▶ [EXERCISE BRIEF]
Please render the material below as a Markdown table with the columns Row and Line, skipping blank lines, starting with the line that contains "Expand the Short time format dropdown" and going on through the line that contains "tap(717, 98)".

[Data items]
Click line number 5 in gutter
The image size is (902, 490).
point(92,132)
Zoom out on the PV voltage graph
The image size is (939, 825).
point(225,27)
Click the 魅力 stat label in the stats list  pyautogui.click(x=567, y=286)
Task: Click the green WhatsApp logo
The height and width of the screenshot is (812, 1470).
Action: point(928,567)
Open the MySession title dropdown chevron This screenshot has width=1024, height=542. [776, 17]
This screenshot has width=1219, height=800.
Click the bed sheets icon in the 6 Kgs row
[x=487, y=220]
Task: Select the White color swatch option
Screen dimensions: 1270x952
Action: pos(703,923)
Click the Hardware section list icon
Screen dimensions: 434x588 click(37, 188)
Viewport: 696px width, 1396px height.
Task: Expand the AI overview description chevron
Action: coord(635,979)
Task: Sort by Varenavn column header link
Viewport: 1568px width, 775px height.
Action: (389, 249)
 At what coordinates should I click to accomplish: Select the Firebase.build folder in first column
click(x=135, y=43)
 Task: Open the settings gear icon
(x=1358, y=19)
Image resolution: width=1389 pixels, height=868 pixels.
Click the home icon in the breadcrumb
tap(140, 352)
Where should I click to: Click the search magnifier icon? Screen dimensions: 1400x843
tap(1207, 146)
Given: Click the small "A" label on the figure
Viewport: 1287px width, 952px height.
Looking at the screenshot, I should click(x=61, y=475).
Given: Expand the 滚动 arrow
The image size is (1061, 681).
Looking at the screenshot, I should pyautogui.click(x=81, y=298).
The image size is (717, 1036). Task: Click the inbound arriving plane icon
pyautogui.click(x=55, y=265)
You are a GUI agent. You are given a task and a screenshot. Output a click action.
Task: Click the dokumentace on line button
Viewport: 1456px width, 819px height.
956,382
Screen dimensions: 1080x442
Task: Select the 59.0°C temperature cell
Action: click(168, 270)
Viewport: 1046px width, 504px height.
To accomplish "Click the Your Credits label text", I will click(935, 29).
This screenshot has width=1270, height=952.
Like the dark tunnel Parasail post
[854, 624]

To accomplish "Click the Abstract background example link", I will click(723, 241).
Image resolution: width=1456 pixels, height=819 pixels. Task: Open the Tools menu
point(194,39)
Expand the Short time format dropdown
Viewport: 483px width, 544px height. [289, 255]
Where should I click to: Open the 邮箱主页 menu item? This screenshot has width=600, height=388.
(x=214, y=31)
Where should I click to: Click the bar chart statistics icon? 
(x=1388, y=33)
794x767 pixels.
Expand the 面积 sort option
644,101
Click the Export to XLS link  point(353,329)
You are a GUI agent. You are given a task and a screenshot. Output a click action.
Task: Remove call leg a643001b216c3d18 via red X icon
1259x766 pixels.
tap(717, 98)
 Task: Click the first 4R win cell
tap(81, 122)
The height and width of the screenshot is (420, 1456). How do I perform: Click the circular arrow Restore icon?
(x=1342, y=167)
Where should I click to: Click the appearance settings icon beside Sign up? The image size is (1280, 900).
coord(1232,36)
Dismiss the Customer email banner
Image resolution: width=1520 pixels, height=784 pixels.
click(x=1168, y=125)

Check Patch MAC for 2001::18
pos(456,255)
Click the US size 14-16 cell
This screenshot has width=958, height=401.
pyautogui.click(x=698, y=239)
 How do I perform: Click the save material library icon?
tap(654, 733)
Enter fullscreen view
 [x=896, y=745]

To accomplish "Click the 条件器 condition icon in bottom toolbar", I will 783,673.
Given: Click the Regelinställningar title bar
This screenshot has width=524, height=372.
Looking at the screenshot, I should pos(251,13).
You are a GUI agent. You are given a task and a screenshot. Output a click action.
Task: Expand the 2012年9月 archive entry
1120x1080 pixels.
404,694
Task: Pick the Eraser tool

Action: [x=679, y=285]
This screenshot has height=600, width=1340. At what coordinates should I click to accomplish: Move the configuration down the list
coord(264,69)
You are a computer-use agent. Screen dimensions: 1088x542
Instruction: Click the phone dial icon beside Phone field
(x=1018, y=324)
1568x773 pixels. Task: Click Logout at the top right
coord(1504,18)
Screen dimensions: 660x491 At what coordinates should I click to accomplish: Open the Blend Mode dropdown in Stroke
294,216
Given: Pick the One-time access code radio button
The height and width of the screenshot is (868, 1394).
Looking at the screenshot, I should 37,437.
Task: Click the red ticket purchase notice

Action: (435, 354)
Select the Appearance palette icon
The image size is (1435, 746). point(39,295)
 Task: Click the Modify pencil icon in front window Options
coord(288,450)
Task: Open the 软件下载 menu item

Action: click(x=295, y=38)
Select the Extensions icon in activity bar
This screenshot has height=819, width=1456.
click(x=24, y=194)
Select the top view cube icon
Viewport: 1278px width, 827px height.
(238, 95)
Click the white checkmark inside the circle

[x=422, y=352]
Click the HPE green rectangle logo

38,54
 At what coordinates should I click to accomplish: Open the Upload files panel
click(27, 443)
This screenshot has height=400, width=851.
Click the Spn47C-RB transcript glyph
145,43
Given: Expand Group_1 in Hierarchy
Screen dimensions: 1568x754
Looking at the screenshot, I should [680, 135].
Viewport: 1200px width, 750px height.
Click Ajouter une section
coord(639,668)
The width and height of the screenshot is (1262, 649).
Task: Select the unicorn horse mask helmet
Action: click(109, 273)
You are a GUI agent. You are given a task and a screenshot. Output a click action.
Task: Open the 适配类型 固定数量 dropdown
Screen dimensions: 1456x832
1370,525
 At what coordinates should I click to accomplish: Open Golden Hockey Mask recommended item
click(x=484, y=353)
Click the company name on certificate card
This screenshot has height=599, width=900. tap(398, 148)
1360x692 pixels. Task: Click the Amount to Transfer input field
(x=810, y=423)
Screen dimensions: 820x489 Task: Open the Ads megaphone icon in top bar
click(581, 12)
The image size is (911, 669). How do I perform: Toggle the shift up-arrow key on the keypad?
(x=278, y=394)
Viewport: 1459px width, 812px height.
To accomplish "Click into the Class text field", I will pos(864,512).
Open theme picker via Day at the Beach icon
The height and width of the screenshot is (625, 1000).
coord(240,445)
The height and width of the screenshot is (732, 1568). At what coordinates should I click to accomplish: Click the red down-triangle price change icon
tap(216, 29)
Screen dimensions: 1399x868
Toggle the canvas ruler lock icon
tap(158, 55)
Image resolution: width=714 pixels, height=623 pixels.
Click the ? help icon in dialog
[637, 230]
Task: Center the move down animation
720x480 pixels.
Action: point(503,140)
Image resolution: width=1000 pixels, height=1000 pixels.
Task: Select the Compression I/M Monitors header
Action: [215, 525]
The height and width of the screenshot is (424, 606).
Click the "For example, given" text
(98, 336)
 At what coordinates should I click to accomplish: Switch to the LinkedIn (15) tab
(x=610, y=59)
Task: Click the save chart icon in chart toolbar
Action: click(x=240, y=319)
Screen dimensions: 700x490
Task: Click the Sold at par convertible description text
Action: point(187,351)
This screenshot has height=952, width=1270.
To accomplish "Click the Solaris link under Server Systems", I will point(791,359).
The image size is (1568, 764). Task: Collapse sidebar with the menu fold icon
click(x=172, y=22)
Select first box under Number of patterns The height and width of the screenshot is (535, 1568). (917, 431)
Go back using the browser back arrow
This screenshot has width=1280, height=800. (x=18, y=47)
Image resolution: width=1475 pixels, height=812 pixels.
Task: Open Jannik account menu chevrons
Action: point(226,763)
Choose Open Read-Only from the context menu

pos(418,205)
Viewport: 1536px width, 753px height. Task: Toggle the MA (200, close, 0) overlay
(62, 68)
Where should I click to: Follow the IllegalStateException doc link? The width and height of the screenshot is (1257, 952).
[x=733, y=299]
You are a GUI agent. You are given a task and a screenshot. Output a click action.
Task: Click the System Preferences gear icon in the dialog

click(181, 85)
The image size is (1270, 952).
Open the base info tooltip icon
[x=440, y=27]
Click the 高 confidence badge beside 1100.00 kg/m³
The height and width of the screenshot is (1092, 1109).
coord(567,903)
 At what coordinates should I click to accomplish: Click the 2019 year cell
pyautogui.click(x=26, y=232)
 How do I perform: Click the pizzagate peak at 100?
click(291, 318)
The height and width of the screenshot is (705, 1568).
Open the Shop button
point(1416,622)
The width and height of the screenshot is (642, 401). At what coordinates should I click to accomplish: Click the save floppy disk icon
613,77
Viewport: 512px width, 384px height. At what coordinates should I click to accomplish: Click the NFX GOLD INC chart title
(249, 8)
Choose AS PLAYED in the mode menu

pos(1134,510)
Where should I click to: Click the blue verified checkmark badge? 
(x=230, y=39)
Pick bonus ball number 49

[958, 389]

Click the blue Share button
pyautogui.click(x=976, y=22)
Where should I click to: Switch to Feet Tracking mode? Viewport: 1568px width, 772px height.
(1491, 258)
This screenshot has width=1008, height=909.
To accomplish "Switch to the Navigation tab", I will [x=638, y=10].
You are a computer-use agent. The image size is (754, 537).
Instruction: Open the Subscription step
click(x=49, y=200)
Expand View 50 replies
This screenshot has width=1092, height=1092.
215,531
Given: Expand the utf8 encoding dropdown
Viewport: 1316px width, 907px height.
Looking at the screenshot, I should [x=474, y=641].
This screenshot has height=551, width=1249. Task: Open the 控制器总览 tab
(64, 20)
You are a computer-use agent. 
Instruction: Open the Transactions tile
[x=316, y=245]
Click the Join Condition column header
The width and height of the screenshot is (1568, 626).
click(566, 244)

▶ [TASK RESULT]
| Row | Line |
|---|---|
| 1 | Expand the Short time format dropdown |
| 2 | Viewport: 483px width, 544px height. [289, 255] |
| 3 | Where should I click to: Open the 邮箱主页 menu item? This screenshot has width=600, height=388. |
| 4 | (x=214, y=31) |
| 5 | Where should I click to: Click the bar chart statistics icon?  |
| 6 | (x=1388, y=33) |
| 7 | 794x767 pixels. |
| 8 | Expand the 面积 sort option |
| 9 | 644,101 |
| 10 | Click the Export to XLS link  point(353,329) |
| 11 | You are a GUI agent. You are given a task and a screenshot. Output a click action. |
| 12 | Task: Remove call leg a643001b216c3d18 via red X icon |
| 13 | 1259x766 pixels. |
| 14 | tap(717, 98) |